Colo. miners dispute Suthers' logic on coal-tax changes
DENVER -- Colorado's powerful coal lobby is trying to stop the unfreezing of a coal tax rate that was supported in summer by Attorney General John Suthers.
Suthers wrote in July (opinion# 07-07) in an opinion request from the Colorado Department of Revenue (DoR) that a former DoR head did not have authority to apply provisions of the Taxpayers Bill of Rights (TABOR) to coal severance taxes. The rate has stayed frozen since 1993.
Coal industry representatives this week lobbied DoR officials to drop the plan, arguing it could significantly increase their tax burden.
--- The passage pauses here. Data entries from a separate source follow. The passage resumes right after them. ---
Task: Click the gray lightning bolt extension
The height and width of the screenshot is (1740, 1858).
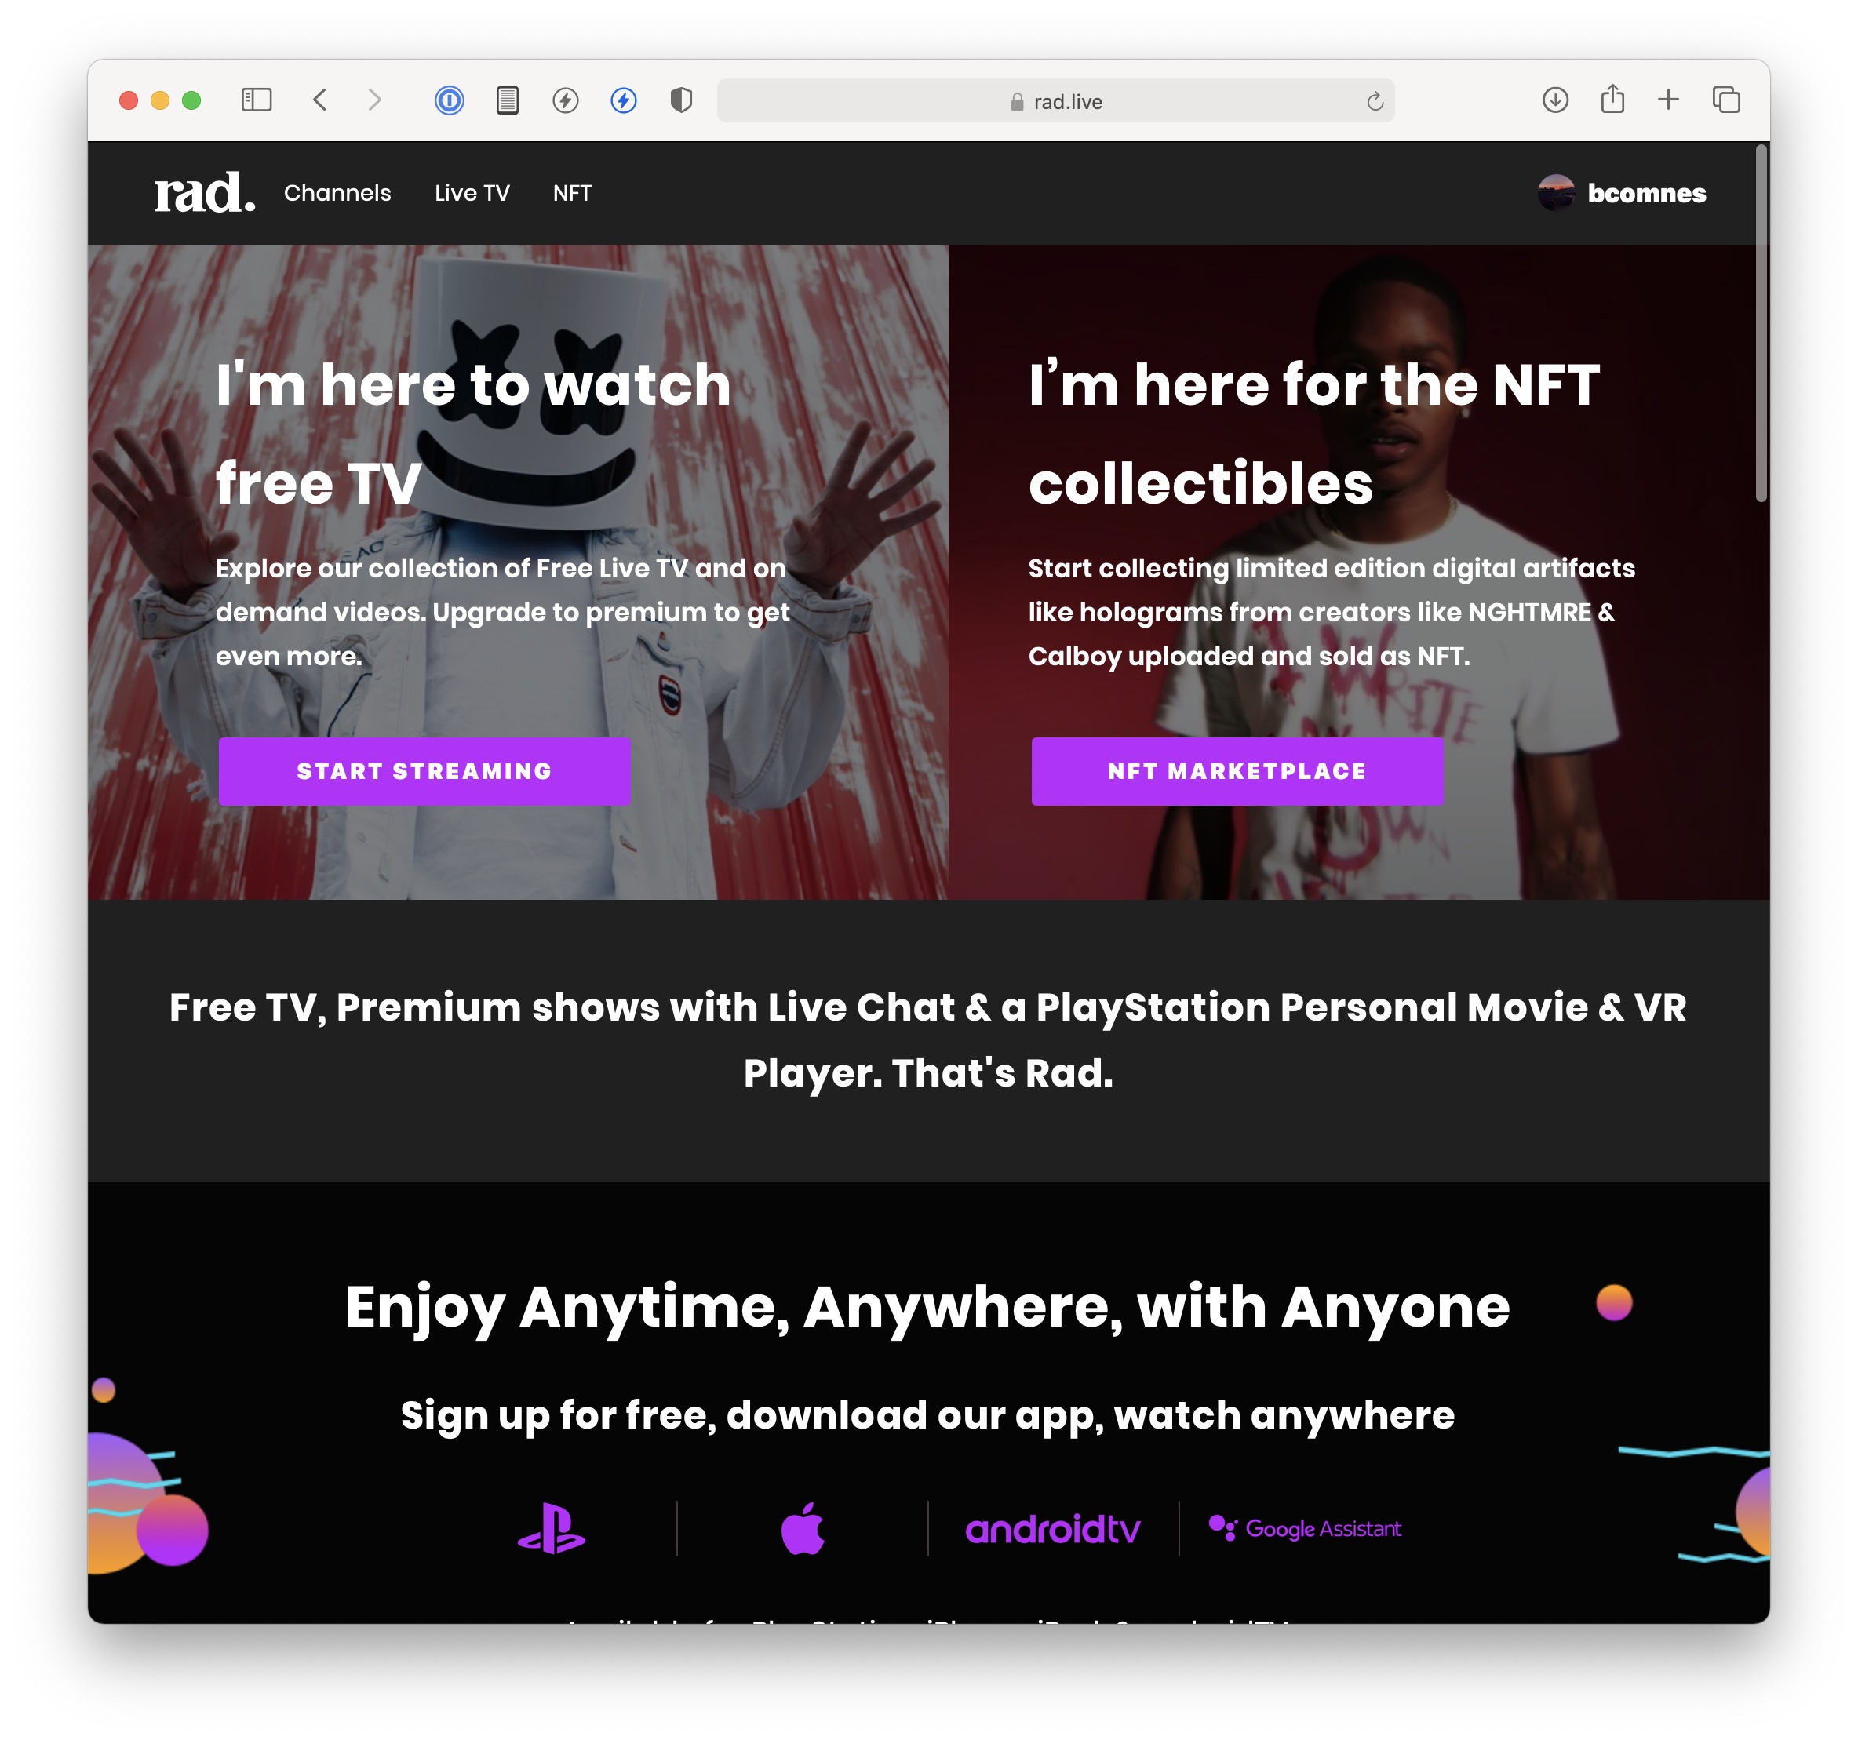Action: 565,100
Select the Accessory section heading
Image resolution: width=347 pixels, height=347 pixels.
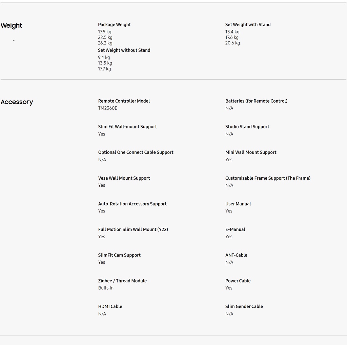point(17,102)
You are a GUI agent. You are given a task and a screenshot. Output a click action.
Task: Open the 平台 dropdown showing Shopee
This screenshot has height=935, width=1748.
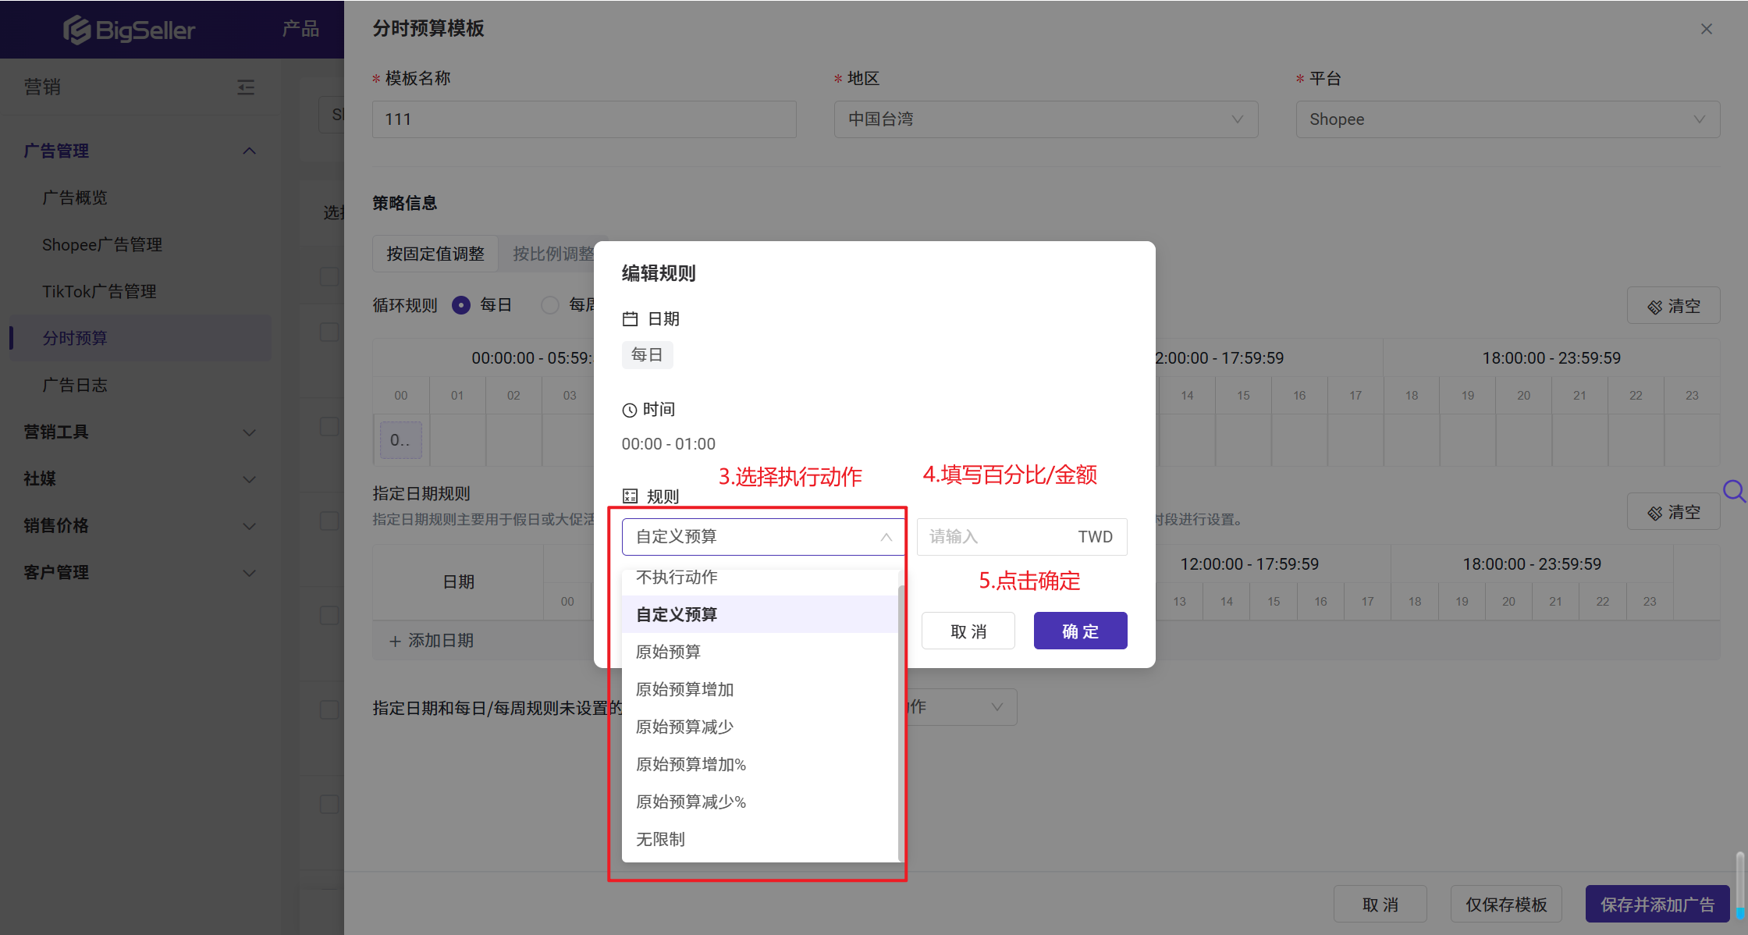(x=1507, y=119)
The general manager of the ColoWyo coal mine, Colorado's largest, said any tax rise would "negatively impact Colowyo's ability to market and sell its coal."
Suthers' opinion argued that the coal severance tax rate was set by statute with a mandate to alter the rate based on producer prices.
"[Vo]ter approval is not required prior to [the DoR] calculating and assessing the coal severance tax as required by law," Suthers wrote. In future, he added, DoR should "calculate the current coal tax rate using the increase or decrease in the index of producers' prices based on...January, 1978."
Colorado Mining Association (CMA) President Stuart A Sanderson disagreed, arguing TABOR supersedes all other tax statutes and can only be altered by referendum. But Suthers' representative did not question Sanderson on his charges.
"Unfortunately, the Attorney General has chosen not to engage in a dialogue here today over some legal arguments and questions," Sanderson said. "There are substantial questions about the opinion's validity.
Colorado has 10 coal mines and coal accounts for 26 percent of the state's electricity.